The bucket will not hold enough pressure, plus how do you plan to serve it and stop it oxidising or getting contamination.

If you really can't justify paying a few $$ for a capper and caps then maybe just leave brewing for a while and use the money you save to buy one so you can do it properly.
 
I think that a air tight fiid grade bucket would easily hold the pressure but I guess I'll just put it in soda bottles.
 
I don't think that not bottling is a very good idea. Your bucket will allow air to get in. This isn't a huge deal during (relatively) short-term fermentation, especially since the beer is off-gassing pretty seriously. If you try to carbonate in the bucket, you will basically be creating a 'cask' beer--which is great, but you'll have lower carbonation levels and the beer will go bad much faster. In fact, by the time you finish 9 days of carbonating, your beer will already have started oxidizing, and the longer you leave it, the worse it will get. Also, the beer will go flat and be exposed to a lot of oxygen when you dispense it, since air will come through the airlock when the beer inside starts coming out. All in all, the $11 for a capper and the $3 for a few hundred caps is worth it--saving $14 to flatten and oxidize your beer (and forcing you to drink it real fast before it goes bad) isn't.
 
I wasn't going to put an air lock on it. I was going to just plug up the hole in the bucket so no air would escape.
 
MisterSteve124 said:
I wasn't going to put an air lock on it. I was going to just plug up the hole in the bucket so no air would escape.

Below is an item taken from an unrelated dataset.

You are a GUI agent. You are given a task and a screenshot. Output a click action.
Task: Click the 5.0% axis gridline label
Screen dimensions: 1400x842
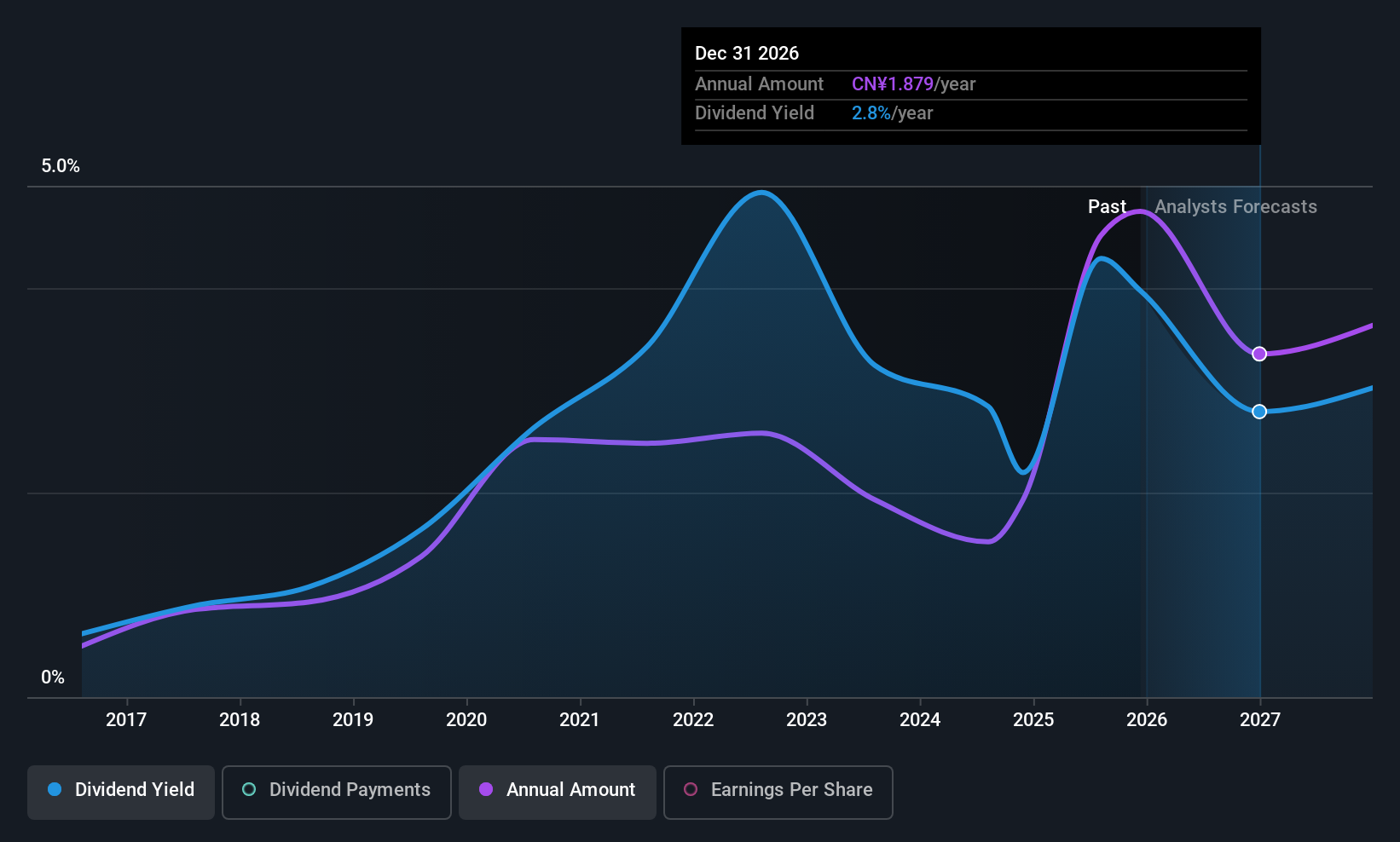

Right, right. Still, you'll have to pull the plug out eventually, since as the beer drains it'll be harder for gravity to pull the beer out. Also, as you dispense with the plug in, the beer will come out much more turbulently, shaking out most of the CO2 in the beer. If you pull the plug, it'll flow smoothly, but you'll get all that oxygen in there (and lose the CO2 in the headspace). Anything is worth a shot, but I'd still say that you should spend the little bit of money now to be totally sure it'll work--especially since you can use that 11$ capper for a good long time, and caps cost almost nothing at all.
 
I'll tell you guys how it turns out. My son is actually getting extra credit for it, they're learning about alcoholic fermentation in animals in Biology.
 
MisterSteve124 said:
I'll tell you guys how it turns out. My son is actually getting extra credit for it, they're learning about alcoholic fermentation in animals in Biology.

Wow, you can go to school for that? I'm a self taught alcoholic.:mug:
 
As a demonstration of how airtight a plastic bucket with lid is... there are many stories in this forum of brewers with airlocks on buckets that got blocked by krausen during the fermentation and the lid blew off from the pressure.
 
A typical carbonation level (chilled) is 12-14 psi. So, a bucket lid would have around 1300 pounds of force on it. That would double or triple at room temperature.

There is nothing wrong with using 2L soda bottles for carbonating and storage. Just sanitize them and the caps. It does make for a larger serving size.